A picnic classic – with a lighter dressing and more colorful veggies; guests will love these recipe tweeks. ~ by Serena Ball, MS, RD
It’s a picnic and pot luck classic: Community cookbooks know it as: “Nutty Cabbage Salad,” “Cabbage Ramen Slaw” or in one of my spiral-bound cookbooks simply, “Ramen Noodle Salad.”
This dietitian knows it by the oily wet spot it leaves on my paper picnic plate – which is why I usually search out a bit fresher fare at the barbecue. But at a recent cook-out, I saw that salad again and got a hankering for the crunch added by those ramen noodles. (Maybe because I get to reminisce my college days every Thursday on Facebook’s Throw-back Thursdays – and I ate a lot of ramen noodles in college – crunchy and cooked.)
So I set out to make the classic Ramen Noodle Salad healthier. And the result was surprisingly delicious! I mean – WAY more delicious than the original! In fact you can take it to 4th of July parties with confidence – that the only way anyone will notice a difference – is that their plate won’t be so heavy from a salad containing a full 1 cup of oil and 1/2 cup of sugar for a mere 1 bag of shredded cabbage.
Here’s what I did:
- Skipped the 1/2 cup butter drenched on almonds and noodles before toasting.
- Added the noodles right before serving so they don’t get soggy (since they weren’t bathed in butter to keep crisp.)
- Cut the amounts of oil and sugar
- Instead of 3 packages of noodles, I used 1 package. There was still PLENTY of crunch – especially since the noodles were added right before serving.
- Instead of 3 whole packets of seasoning mix, use 3/4 teaspoon; then you will actually taste the veggies – and not just a salt bomb
- Added more vegetables for fun textures and taste: Sweet fresh corn, shredded carrots, and edamame beans (or frozen lima beans if you can’t find edamame
- Added basil. And boy, does it shine and freshen this salad.

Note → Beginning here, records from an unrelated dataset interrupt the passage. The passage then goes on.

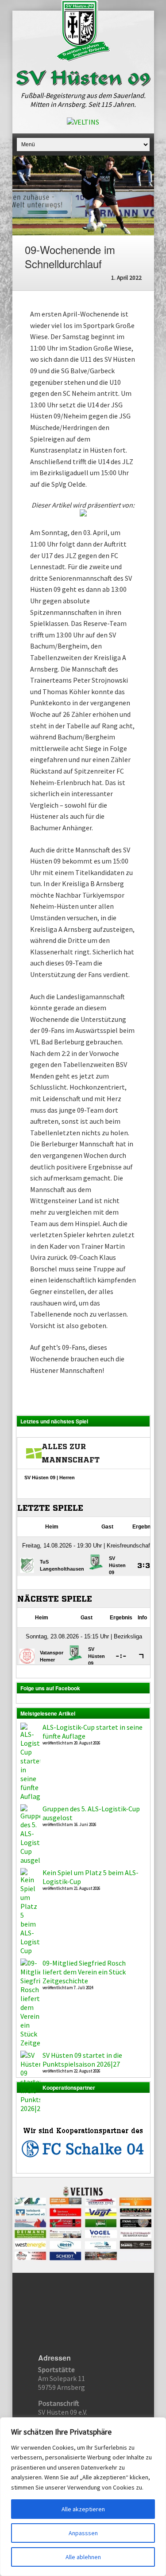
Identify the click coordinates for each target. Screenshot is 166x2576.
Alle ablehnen (83, 2557)
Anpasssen (83, 2533)
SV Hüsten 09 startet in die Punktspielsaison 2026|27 (82, 2059)
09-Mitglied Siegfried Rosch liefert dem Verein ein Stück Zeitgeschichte (84, 1971)
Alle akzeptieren (83, 2509)
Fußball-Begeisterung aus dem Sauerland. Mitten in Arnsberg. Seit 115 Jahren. (83, 100)
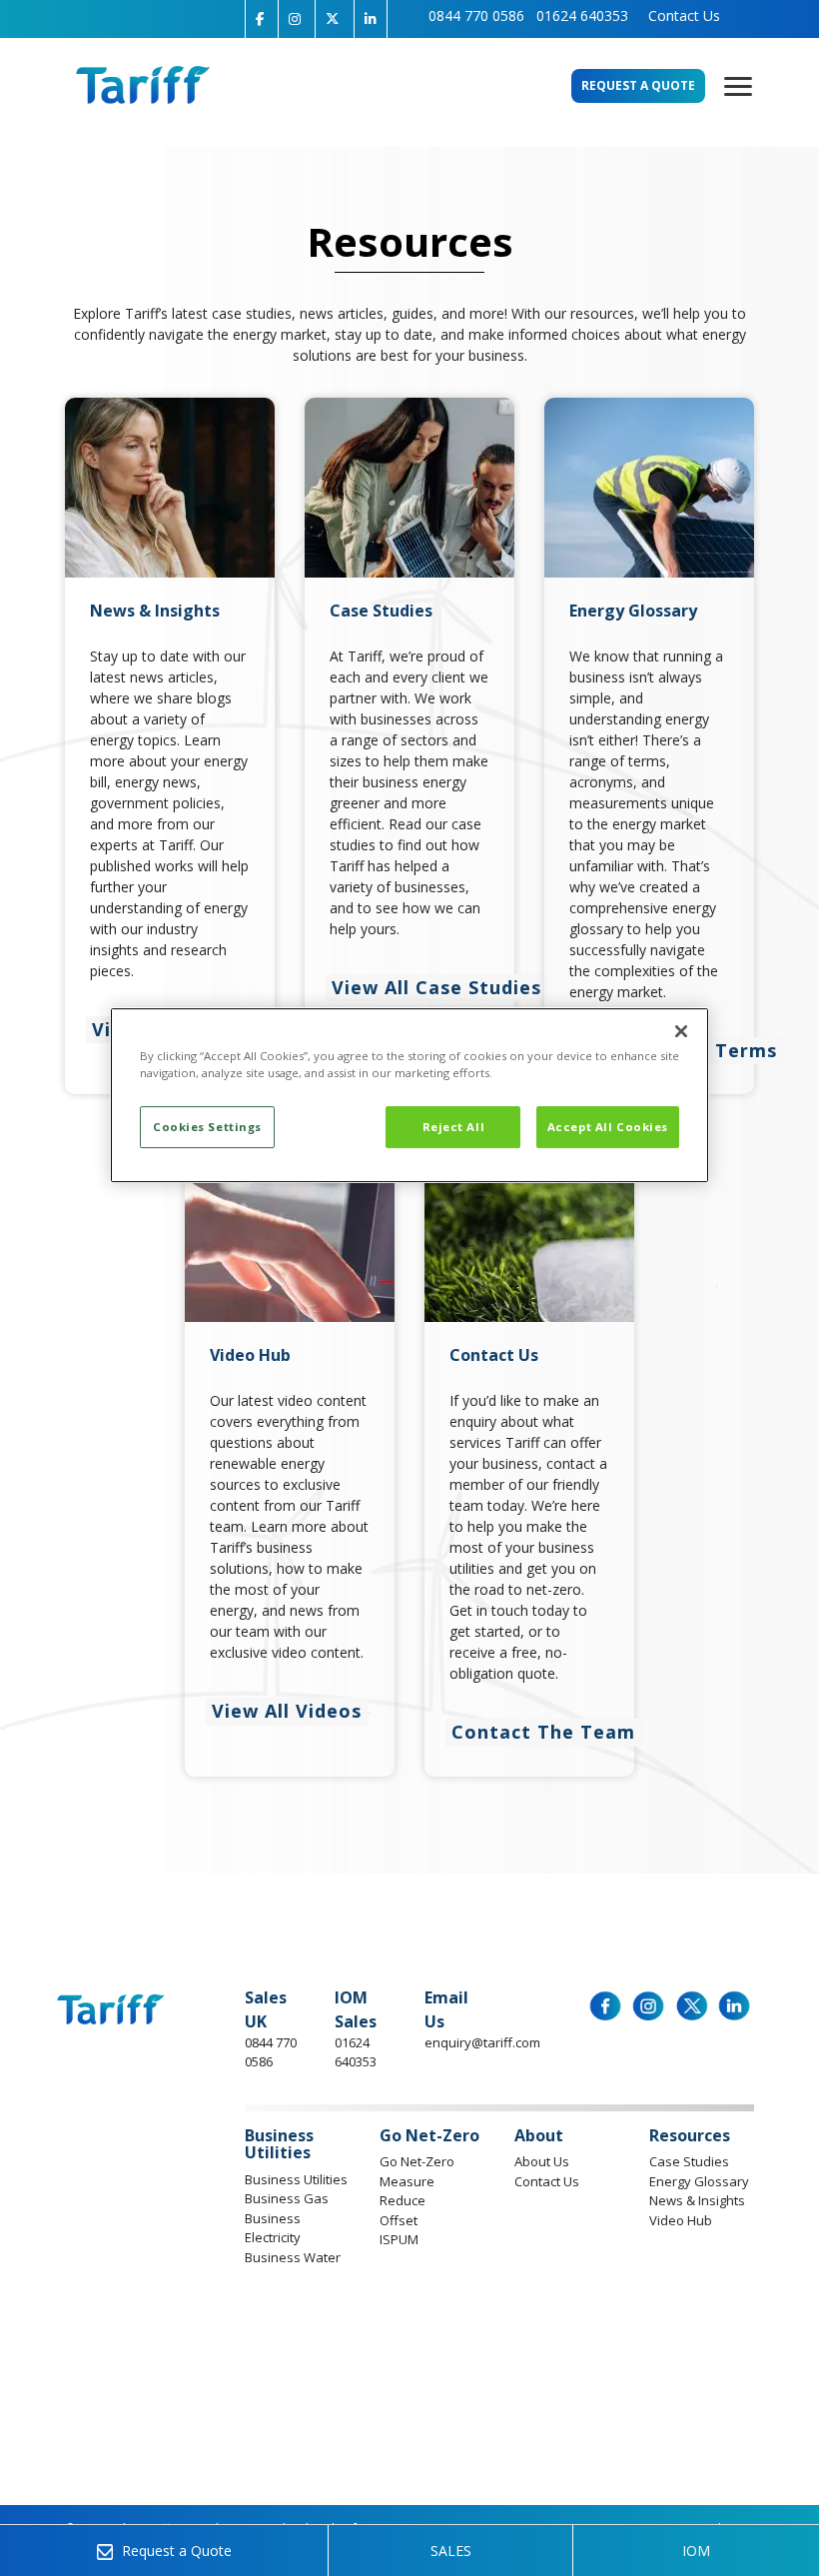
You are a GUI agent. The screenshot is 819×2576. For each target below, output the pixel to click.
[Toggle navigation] (738, 88)
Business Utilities (296, 2179)
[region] (409, 1095)
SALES (450, 2550)
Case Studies (689, 2161)
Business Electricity (273, 2228)
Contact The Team (543, 1732)
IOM (696, 2550)
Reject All (453, 1126)
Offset (398, 2220)
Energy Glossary (699, 2181)
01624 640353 (582, 15)
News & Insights (697, 2200)
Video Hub (680, 2220)
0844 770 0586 (476, 15)
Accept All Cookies (607, 1126)
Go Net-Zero (417, 2161)
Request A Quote (638, 85)
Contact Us (680, 15)
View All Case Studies (436, 987)
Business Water (293, 2257)
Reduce (402, 2200)
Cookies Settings (207, 1126)
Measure (407, 2181)
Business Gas (287, 2198)
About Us (541, 2161)
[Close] (681, 1031)
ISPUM (399, 2239)
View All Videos (287, 1711)
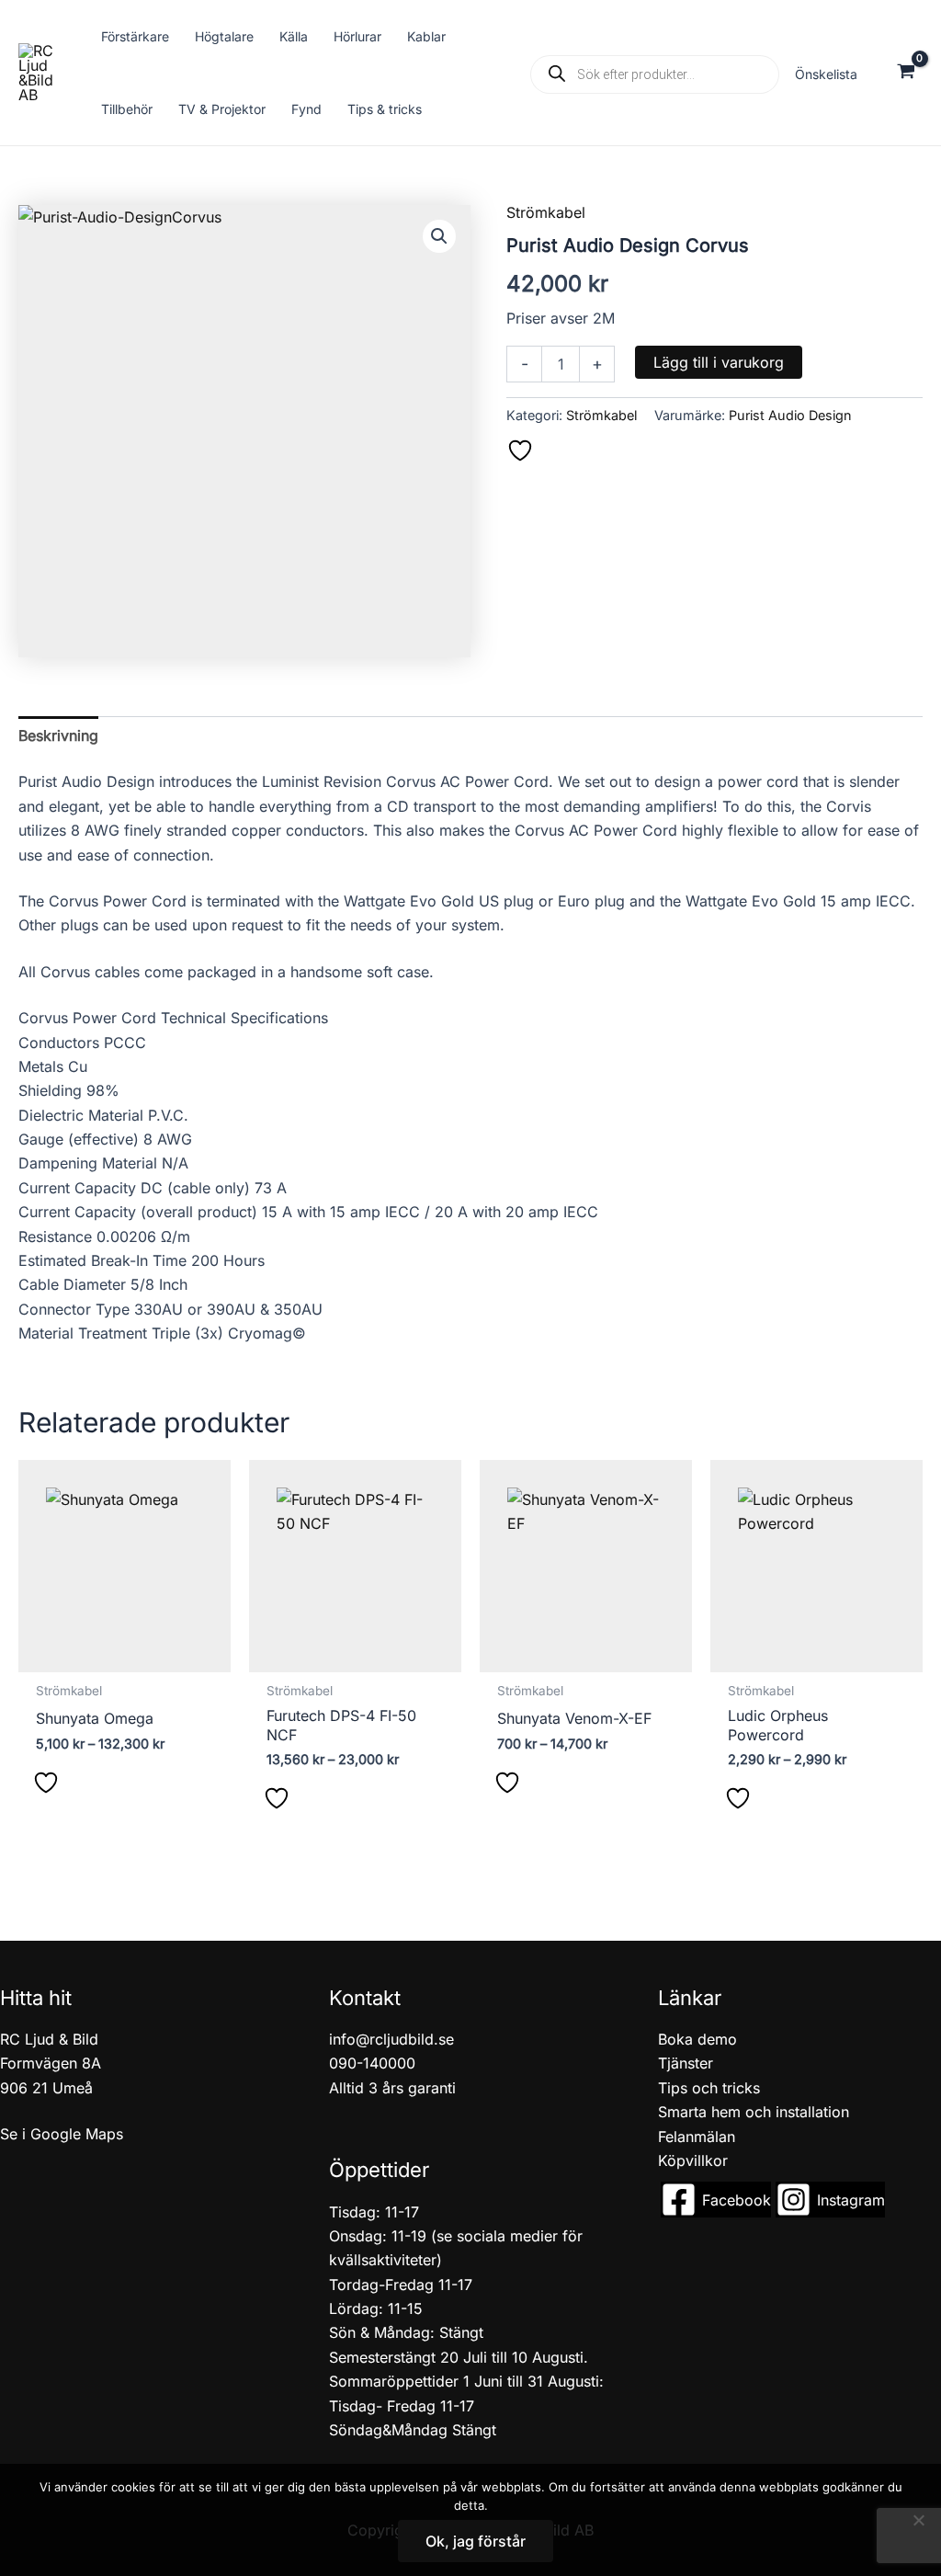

I may even declare it’s a new classic combo: Cabbage Ramen Noodle Salad + Basil = Tomato + basil
Cabbage Ramen Noodle Salad
A picnic classic – with a lighter dressing and more colorful veggies; guests will love these recipe tweeks to Cabbage Ramen Noodle Salad.
- Yield: 6-8 servings 1x
- 1/3 cup plain almonds, roughly chopped
- 1 package (3 oz) ramen noodles, crumbled into bite-sized pieces
- 1 (10 oz) bag shredded cabbage
- 2 green onions, sliced
- 1 large carrot, shredded
- 1 cup frozen edamame beans, thawed
- 1 ear fresh corn, kernels sliced off (or 1 cup frozen corn, thawed)
- 1 tablespoon brown sugar (or granulated sugar)
- 2 tablespoons canola or olive oil
- 1/4 cup rice vinegar
- Preheat oven to 350 degrees.
- Open ramen noodle package and crumble noodles into bite-sized pieces; reserve seasoning packet for dressing.
- On a large baking sheet, sprinkle almonds and crumbled noodles; bake 10 minutes to toast. Watch nuts closely to prevent burning. Cool.
- In a large serving bowl, combine cabbage, onion, carrot, edamame, and corn; toss to combine.
- In a small bowl, whisk together sugar, oil, vinegar and 3/4 teaspoon of reserved seasoning packet. Pour over salad and toss.
- Just before serving, add toasted almonds and noodles and toss gently.
What classic salads will you be serving for the 4th of July? Would you dare to switch-up the recipe to make it a bit healthier?